* [ABOUT THIS EXERCISE] Using the data below, gather each line that includes the word "computer".

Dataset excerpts
------------------------------------------------------------

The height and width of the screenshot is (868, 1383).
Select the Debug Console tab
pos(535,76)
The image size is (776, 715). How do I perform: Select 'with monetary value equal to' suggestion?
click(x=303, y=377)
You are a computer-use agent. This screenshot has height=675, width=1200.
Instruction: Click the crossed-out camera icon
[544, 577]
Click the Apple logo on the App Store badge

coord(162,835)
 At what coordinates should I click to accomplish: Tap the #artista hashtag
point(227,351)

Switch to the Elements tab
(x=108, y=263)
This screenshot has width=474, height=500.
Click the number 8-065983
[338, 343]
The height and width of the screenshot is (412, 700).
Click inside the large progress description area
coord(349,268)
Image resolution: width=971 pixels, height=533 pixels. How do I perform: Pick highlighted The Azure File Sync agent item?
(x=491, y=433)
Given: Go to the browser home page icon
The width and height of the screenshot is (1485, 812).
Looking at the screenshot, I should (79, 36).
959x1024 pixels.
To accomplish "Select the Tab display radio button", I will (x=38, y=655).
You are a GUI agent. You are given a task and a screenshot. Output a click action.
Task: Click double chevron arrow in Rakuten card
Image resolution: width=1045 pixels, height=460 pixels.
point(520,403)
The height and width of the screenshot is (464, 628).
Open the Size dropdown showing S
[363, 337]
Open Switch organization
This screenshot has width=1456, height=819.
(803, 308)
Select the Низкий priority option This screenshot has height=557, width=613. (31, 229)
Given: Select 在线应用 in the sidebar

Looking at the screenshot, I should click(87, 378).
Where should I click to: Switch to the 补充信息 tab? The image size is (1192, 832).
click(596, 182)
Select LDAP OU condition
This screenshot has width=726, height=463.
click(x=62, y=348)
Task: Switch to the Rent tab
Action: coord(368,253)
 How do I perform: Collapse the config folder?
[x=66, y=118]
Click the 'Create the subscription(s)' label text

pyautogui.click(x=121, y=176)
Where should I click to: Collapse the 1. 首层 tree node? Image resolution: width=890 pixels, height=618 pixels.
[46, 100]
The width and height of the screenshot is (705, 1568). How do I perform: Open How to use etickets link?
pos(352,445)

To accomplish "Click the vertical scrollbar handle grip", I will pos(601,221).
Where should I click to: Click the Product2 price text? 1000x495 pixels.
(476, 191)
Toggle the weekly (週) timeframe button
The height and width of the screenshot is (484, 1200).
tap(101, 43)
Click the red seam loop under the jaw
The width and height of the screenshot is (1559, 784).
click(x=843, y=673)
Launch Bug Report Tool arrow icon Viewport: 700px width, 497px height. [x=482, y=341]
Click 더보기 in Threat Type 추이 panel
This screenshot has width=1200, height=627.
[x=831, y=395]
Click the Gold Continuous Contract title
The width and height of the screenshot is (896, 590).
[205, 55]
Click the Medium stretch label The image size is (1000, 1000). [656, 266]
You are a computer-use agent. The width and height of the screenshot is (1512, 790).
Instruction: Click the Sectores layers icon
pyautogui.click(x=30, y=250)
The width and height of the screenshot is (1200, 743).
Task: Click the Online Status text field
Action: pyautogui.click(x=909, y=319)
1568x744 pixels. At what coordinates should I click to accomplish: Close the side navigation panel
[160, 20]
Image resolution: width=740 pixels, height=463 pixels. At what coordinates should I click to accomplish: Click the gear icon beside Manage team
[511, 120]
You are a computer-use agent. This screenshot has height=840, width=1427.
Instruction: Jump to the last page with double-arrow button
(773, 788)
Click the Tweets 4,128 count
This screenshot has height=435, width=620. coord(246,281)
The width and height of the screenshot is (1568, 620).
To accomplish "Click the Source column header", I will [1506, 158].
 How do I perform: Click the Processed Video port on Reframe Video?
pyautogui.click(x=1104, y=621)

------------------------------------------------------------

* [EXERCISE RESULT]
You are a computer-use agent. This screenshot has height=675, width=1200.
You are a computer-use agent. The width and height of the screenshot is (1512, 790).
You are a computer-use agent. This screenshot has height=840, width=1427.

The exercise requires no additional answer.